"Evolution violates the 2nd law of thermodynamics."
You get this sort of statement: "One of the most basic laws in the universe is the Second Law of Thermodynamics. This states that as time goes by, entropy in an environment will increase. Evolution argues differently against a law that is accepted EVERYWHERE BY EVERYONE. Evolution says that we started out simple, and over time became more complex. That just isn't possible: UNLESS there is a giant outside source of energy supplying the Earth with huge amounts of energy. If there were such a source, scientists would certainly know about it."
Gee I wonder what would fit that description?
This shows more a misconception about thermodynamics than about evolution. The second law of thermodynamics says, "No process is possible in which the sole result is the transfer of energy from a cooler to a hotter body." [Atkins, 1984, The Second Law, pg. 25] Now you may be scratching your head wondering what this has to do with evolution. The confusion arises when the 2nd law is phrased in another equivalent way, "The entropy of a closed system cannot decrease." Entropy is an indication of unusable energy and often (but not always!) corresponds to intuitive notions of disorder or randomness. Creationists thus misinterpret the 2nd law to say that things invariably progress from order to disorder.
However, they neglect the fact that life is not a closed system. The sun provides more than enough energy to drive things. If a mature tomato plant can have more usable energy than the seed it grew from, why should anyone expect that the next generation of tomatoes can't have more usable energy still? Creationists sometimes try to get around this by claiming that the information carried by living things lets them create order. However, not only is life irrelevant to the 2nd law, but order from disorder is common in nonliving systems, too. Snowflakes, sand dunes, tornadoes, stalactites, graded river beds, and lightning are just a few examples of order coming from disorder in nature; none require an intelligent program to achieve that order. In any nontrivial system with lots of energy flowing through it, you are almost certain to find order arising somewhere in the system. If order from disorder is supposed to violate the 2nd law of thermodynamics, why is it ubiquitous in nature?
The second law of thermodynamics states that there is no reverse entropy in any isolated system. The available energy in a closed system will stay the same or decrease over time, and the overall entropy of such a system can only increase or stay the same. This is an immutable physical law, and it's true.
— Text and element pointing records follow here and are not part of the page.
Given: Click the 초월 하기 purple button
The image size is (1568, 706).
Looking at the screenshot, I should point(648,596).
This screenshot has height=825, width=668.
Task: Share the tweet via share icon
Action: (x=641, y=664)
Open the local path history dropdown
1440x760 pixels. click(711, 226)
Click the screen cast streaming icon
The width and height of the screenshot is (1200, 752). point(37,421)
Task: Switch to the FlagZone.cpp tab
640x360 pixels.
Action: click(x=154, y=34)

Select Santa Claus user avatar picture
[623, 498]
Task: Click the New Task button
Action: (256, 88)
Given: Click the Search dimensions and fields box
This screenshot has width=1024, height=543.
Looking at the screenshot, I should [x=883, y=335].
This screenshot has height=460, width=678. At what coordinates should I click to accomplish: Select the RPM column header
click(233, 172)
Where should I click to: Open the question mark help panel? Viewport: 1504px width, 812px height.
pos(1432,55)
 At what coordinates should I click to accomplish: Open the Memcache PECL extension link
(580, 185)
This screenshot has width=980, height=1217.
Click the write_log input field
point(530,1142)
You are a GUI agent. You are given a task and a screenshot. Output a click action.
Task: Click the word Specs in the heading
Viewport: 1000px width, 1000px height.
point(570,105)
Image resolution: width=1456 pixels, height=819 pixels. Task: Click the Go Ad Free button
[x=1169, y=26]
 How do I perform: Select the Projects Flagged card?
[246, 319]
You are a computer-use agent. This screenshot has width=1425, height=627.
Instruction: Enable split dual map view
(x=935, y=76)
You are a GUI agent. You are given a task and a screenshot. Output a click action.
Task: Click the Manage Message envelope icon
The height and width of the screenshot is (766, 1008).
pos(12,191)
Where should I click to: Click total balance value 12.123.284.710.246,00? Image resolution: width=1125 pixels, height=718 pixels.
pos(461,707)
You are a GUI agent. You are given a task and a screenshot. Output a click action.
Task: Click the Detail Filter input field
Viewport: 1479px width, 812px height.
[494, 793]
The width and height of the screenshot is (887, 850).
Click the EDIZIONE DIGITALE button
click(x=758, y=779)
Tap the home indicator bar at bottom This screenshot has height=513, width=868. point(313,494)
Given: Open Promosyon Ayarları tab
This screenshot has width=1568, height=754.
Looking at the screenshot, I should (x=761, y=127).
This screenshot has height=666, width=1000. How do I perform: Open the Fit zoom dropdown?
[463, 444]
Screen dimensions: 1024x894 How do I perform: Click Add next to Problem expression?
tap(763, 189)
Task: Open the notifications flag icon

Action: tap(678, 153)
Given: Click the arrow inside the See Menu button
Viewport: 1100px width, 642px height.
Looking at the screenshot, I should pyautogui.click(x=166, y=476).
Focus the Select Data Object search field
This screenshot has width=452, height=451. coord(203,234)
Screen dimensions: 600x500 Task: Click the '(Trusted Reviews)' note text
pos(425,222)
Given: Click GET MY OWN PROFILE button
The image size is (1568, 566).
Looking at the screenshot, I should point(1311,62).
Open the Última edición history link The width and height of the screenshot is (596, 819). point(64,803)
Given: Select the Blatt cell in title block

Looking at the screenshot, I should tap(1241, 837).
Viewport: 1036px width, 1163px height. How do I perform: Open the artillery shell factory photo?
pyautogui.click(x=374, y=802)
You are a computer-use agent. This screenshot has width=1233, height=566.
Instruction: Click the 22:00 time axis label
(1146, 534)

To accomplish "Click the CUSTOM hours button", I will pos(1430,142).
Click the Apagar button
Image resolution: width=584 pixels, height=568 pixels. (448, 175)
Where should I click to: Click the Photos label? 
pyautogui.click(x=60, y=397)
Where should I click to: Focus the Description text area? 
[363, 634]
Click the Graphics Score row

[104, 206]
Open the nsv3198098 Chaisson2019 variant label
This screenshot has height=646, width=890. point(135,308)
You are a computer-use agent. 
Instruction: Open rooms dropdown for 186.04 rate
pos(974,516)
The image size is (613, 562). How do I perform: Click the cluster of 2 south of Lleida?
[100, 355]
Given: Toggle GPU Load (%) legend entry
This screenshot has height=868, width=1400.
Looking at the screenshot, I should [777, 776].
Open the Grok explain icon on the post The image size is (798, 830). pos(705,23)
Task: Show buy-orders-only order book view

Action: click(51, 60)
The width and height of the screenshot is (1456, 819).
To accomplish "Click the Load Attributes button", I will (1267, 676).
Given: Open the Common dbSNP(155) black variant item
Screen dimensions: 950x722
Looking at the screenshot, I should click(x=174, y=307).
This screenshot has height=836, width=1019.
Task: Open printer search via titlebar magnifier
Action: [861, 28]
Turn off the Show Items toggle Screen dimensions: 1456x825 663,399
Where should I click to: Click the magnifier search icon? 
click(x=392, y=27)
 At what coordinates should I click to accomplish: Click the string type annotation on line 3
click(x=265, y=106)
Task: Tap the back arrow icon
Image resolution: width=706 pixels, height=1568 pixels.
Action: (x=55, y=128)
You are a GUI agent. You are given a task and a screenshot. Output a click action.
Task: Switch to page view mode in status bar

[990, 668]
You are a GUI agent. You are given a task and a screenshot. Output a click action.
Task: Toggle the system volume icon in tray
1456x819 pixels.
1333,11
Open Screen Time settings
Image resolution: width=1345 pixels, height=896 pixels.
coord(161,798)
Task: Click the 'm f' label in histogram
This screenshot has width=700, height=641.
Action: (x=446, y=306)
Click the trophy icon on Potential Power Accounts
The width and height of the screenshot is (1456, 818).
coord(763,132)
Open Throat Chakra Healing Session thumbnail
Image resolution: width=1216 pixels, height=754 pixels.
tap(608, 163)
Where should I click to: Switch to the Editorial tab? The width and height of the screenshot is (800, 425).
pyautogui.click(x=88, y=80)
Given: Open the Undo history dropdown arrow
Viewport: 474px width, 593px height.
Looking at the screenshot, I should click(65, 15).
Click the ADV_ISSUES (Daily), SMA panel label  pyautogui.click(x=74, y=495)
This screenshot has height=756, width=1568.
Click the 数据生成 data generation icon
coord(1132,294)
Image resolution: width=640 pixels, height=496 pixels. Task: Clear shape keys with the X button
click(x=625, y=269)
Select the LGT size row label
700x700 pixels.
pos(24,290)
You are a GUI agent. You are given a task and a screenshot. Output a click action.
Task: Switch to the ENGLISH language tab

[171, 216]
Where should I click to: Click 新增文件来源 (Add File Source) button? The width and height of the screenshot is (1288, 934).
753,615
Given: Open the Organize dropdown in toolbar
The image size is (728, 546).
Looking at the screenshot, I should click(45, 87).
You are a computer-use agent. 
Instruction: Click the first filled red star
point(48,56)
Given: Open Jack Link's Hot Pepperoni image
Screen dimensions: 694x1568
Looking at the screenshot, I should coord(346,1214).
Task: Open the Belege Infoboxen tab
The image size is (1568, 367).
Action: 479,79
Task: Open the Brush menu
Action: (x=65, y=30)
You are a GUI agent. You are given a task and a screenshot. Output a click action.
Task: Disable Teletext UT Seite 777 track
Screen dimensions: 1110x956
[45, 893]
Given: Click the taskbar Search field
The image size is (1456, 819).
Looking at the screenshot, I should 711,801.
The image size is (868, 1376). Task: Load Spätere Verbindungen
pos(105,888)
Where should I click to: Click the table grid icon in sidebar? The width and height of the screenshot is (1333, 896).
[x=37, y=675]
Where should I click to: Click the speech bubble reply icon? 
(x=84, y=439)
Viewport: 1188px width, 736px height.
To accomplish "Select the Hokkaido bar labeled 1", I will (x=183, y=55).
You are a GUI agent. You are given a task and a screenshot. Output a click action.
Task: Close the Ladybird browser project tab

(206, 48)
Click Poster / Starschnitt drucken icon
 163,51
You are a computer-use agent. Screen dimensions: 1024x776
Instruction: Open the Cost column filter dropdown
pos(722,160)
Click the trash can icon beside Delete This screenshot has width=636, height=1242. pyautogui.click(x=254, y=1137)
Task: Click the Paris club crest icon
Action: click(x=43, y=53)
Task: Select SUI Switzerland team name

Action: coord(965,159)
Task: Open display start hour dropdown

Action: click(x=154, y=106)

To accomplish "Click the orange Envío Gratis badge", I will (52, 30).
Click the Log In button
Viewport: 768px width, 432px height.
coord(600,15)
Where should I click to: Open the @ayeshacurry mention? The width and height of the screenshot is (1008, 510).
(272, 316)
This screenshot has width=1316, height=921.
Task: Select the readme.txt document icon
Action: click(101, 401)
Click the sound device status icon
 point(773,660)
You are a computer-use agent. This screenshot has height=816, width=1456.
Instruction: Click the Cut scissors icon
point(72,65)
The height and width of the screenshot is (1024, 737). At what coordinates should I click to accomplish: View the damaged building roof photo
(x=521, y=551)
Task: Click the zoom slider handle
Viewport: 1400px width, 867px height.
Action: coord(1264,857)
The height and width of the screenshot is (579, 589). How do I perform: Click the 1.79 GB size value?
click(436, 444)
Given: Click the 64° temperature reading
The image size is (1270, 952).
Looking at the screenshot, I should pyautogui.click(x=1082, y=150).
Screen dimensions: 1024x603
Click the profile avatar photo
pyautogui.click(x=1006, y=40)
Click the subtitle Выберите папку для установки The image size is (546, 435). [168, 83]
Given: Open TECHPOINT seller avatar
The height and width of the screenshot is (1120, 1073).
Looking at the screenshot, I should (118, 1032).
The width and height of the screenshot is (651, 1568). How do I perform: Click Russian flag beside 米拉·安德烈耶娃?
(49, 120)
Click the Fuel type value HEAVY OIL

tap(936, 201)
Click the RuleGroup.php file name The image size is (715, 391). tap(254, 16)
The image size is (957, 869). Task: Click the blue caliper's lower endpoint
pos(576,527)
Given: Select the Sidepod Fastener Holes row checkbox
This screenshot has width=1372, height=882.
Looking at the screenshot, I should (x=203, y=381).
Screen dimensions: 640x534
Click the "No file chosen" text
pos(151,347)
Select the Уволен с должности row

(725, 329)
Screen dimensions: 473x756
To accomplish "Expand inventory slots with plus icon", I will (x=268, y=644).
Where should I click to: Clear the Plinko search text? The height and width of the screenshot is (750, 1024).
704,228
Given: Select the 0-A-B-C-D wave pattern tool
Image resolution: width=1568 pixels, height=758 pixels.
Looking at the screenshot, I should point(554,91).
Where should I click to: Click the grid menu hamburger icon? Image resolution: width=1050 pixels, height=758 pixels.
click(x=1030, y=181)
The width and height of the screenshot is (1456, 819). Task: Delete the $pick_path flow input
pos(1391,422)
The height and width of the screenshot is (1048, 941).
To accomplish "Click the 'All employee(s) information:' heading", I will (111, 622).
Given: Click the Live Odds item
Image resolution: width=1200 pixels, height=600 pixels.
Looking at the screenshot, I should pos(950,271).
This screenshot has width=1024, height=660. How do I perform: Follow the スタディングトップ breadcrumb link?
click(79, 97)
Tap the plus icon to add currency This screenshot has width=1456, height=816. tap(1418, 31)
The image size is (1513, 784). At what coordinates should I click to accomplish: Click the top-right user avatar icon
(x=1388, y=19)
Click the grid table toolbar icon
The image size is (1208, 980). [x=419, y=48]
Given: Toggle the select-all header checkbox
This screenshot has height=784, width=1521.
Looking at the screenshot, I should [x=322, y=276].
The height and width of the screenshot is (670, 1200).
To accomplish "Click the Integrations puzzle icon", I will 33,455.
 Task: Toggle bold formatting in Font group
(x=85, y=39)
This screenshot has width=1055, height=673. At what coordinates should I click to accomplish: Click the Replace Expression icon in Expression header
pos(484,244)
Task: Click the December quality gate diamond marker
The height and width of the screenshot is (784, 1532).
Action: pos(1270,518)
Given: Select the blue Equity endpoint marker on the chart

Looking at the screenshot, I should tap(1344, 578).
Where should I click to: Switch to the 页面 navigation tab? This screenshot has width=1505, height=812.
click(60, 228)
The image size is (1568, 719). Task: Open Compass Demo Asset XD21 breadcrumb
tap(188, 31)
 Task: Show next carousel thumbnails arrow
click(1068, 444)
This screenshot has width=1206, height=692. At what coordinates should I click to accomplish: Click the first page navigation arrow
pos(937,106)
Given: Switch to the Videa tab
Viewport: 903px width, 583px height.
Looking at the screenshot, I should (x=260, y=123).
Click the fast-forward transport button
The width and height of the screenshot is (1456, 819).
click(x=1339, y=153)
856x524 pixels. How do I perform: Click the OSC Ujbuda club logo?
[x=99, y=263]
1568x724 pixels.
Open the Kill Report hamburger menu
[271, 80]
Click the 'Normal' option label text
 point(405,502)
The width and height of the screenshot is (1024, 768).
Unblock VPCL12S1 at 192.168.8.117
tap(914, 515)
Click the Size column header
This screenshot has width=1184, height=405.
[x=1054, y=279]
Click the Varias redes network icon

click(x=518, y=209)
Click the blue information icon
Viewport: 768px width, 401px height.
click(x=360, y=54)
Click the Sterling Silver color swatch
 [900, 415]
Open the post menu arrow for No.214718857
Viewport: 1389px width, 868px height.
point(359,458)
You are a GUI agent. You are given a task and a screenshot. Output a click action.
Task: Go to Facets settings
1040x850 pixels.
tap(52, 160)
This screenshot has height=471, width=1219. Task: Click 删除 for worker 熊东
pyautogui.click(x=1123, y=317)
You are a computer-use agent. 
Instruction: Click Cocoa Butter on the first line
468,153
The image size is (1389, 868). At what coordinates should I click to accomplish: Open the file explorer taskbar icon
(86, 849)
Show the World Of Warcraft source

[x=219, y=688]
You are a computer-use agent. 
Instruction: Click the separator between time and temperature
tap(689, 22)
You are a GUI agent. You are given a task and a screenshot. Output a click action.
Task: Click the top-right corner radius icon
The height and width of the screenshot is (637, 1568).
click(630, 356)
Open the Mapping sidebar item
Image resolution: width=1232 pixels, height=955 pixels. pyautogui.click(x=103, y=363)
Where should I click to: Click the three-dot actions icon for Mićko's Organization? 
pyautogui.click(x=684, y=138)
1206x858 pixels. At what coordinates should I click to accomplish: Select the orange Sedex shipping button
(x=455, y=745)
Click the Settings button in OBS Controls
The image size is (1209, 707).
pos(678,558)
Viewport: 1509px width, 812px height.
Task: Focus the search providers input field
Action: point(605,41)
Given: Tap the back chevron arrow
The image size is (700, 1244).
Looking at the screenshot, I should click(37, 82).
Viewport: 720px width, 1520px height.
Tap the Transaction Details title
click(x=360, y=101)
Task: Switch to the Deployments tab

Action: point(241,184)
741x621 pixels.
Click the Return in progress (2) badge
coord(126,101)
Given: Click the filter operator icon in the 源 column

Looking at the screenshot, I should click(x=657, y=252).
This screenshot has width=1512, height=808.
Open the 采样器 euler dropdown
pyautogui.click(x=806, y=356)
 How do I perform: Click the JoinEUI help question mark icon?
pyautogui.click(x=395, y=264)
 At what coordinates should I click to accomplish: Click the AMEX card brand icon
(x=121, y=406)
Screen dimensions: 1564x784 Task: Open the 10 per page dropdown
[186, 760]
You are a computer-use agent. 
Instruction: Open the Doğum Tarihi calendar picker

Young Earth Creationists argue that this means a complex system, like a living organism, cannot form on its own, as that would be a decrease of entropy. Order from disorder, they argue, is physically impossible without divine intervention. This argument is easy to make if you oversimplify the law to the point of ignoring its principal qualification: that it only applies to a closed, isolated system. If you attempt to apply it to any system, such as a plant, animal, or deck of cards, you've just proven that photosynthesis, growth, and unshuffling are impossible too. Organisms are open systems (as was the proverbial primordial goo), since they exchange material and energy with their surroundings, and so the second law of thermodynamics is not relevant to them. Innumerable natural and artificial processes produce order from disorder in open systems using external energy and material.
The thermodynamics argument against evolution displays a misconception about evolution as well as about thermodynamics, since a clear understanding of how evolution works should reveal major flaws in the argument. Evolution says that organisms reproduce with only small changes between generations (after their own kind, so to speak). For example, animals might have appendages which are longer or shorter, thicker or flatter, lighter or darker than their parents. Occasionally, a change might be on the order of having four or six fingers instead of five. Once the differences appear, the theory of evolution calls for differential reproductive success. For example, maybe the animals with longer appendages survive to have more offspring than short-appendaged ones. All of these processes can be observed today. They obviously don't violate any physical laws.